Um rascunho qualquer...

quinta-feira, dezembro 03, 2015






E naquele 'mundarel'' de chuva, em plena sexta-feira, todo mundo saindo do trabalho, uma confusão tamanha lá estava eu, desesperada, não podia deixar ele partir, não podia o perder de novo, o ônibus não passava, as pessoas se aglomeravam em volta de mim, todos falando ao celular, com pressa, todos querendo ir pra suas casas, viver suas vidas, ver seus filhos, seus maridos e esposas, e eu ali a um ponto de perdê-lo.

E de repente aquele tal de filminho passou pela minha cabeça, aquele tal que vemos quando estamos a ponto de perder algo, ou perder a vida, no meu caso de perder ele. Lembrei daquele dia que você me disse que nada iria nos separar, engraçado parecia tão real naquele dia. Seu sorriso permanecia ali na minha cabeça, me lembrando o quanto ele me faria falta.

Saber que uma pessoa que fez parte dos teus dias, dos teus hábitos, não estaria mais ali, foram anos e anos de convivência, de amor, de pareceria e agora não vou mais te ver, poder sorrir das nossas piadas internas, sentir teu cheiro, tua boca, não vou mais te ter, e vai ser como se minha vida perdesse cinquenta por cento da sua carga, e sabe se lá quando vou recarregá-la de novo.

Mais como se alguém tivesse me dado um tapa na cara ou um um empurrão, eu senti o impulso de lutar por você mais uma vez, não ia te deixar ir sem saber o quanto era importante pra mim e na chuva mesmo eu fui, ela não seria o meu empecilho hoje.

Entrei em um táxi, e corri pro aeroporto, sei que vai parecer bem aquelas cenas clichês de filmes de comédia romântica que eu tanto detestava, pra ver como a vida nos prega peças, eu iria fazer o que eu tanto temia, ia me render, daqui a poucos minutos ia me render ao amor, provar a mim mesma, que eu não era imune a isso.

Minutos depois lá estava eu, e lá estava você a ponto de fazer o check-in e me deixar, mas eu sabia que você me amava, afinal amor não acaba de uma hora pra outra, não conseguia  te olhar, nem me mover, parece que eu tinha paralisado, mas de repente você olhou na minha direção, e nossos olhares se encontraram, e eu vi ali, que era esse olhar que eu queria comigo todos os dia, fixei o olhar em você, mas as palavras não me viam, o corpo não reagia, te vi vindo em minha direção, o olhar no meu, segundos depois, que mais pareceram horas, você chegou perto de mim, eu não conseguia falar nada, nem pensar, muito menos  reagir, você tocou minha mão, e eu disse, sim eu disse! olhei no fundo dos teus olhos e disse eu 'TE AMO', pela primeira vez na minha vida disse, e não foi nada fácil.
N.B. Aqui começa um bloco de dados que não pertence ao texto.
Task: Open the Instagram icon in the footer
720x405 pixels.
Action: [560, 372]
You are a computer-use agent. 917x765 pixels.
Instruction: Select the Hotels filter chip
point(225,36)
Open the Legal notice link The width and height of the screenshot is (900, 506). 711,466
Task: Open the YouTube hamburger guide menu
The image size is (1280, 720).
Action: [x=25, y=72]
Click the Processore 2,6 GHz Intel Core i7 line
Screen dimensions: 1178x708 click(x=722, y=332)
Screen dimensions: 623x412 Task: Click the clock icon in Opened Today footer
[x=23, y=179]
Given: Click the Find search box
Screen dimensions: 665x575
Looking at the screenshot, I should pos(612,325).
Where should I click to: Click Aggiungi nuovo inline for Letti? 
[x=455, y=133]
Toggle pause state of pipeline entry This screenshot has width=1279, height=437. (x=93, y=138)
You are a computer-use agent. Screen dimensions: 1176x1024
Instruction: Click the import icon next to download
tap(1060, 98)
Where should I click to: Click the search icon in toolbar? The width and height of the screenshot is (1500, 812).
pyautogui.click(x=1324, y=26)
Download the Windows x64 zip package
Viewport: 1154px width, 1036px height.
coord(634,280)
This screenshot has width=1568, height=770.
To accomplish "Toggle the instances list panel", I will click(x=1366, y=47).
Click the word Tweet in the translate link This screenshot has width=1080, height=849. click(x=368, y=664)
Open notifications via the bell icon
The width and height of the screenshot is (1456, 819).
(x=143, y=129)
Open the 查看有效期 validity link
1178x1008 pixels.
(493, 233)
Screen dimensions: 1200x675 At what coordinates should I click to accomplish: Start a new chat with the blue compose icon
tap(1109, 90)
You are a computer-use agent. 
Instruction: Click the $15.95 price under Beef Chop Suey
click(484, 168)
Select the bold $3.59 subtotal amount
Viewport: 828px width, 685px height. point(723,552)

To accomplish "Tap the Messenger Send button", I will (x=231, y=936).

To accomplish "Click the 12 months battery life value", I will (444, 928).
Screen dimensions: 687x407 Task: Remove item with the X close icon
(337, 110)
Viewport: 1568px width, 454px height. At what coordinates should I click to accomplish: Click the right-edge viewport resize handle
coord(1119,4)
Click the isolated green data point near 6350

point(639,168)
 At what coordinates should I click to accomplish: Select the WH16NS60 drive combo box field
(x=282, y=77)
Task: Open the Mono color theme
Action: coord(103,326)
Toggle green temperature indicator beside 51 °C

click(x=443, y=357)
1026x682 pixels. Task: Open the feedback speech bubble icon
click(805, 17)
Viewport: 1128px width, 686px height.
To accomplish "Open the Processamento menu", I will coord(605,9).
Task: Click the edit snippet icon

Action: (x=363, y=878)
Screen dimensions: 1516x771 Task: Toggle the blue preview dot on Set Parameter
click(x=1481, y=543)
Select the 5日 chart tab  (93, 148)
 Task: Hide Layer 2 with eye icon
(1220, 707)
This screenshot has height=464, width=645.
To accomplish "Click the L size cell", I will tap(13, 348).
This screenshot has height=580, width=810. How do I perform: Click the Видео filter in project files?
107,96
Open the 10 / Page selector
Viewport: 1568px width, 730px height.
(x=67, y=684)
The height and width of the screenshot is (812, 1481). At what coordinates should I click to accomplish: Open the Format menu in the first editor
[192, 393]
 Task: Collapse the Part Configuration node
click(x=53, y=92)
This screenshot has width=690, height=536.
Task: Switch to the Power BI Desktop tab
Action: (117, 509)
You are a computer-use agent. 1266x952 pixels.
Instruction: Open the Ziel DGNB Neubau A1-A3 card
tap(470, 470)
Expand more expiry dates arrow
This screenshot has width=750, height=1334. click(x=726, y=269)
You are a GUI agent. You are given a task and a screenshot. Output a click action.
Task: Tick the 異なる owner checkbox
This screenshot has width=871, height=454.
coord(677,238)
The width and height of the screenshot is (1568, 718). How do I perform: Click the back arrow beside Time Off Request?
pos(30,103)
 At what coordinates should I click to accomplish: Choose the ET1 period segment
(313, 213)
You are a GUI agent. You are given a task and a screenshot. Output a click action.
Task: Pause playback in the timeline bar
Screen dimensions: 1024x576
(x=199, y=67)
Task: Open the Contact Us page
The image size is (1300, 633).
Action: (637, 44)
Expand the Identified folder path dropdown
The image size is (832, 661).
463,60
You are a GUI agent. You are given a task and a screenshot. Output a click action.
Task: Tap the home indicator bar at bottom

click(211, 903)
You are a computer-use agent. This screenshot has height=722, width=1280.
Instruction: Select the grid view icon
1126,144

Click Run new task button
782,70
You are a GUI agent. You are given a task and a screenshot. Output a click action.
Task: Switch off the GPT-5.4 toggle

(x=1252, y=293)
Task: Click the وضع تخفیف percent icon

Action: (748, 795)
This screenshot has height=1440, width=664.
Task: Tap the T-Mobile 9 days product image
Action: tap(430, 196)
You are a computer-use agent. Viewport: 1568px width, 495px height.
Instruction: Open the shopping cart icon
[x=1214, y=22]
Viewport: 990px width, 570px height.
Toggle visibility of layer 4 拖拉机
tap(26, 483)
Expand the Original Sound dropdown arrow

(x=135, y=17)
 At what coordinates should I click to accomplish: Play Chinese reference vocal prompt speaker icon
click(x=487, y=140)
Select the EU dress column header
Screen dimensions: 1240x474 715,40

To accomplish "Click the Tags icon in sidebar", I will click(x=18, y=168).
Então você olhou pra mim e disse 'sinto muito, mas é tarde de mais, esperei dois anos por isso, mas você não disse, agora não da mais, vou indo, boa sorte!' Olhou nos meus olhos e me deu um selinho, na minha mão deixou o colar que te dei no nosso aniversário de um ano, chegou perto de mim e sussurrou no meu ouvido 'nunca vou te esquecer, mas mereço alguém por inteiro', virou as costas e se foi.
Se foi, assim do nada, meu primeiro 'te amo' foi assim, te perdi, te perdi por um capricho, te perdi por orgulho, e percebi que você só dar valor quando perde, pra mim foi tarde.

E naquele 'mundarel'' de chuva, em plena sexta-feira, todo mundo saindo do trabalho, uma confusão tamanha, lá estava eu, desolada e perdida, sem saber o que fazer, mas a vida é assim mesmo, não se parece nada com todas aquelas comédias românticas, a vida te fere, te abate, mas sempre há um novo dia, você cai mas levanta, e agora eu vou seguir, que o mundo não vai parar de rodar por mim!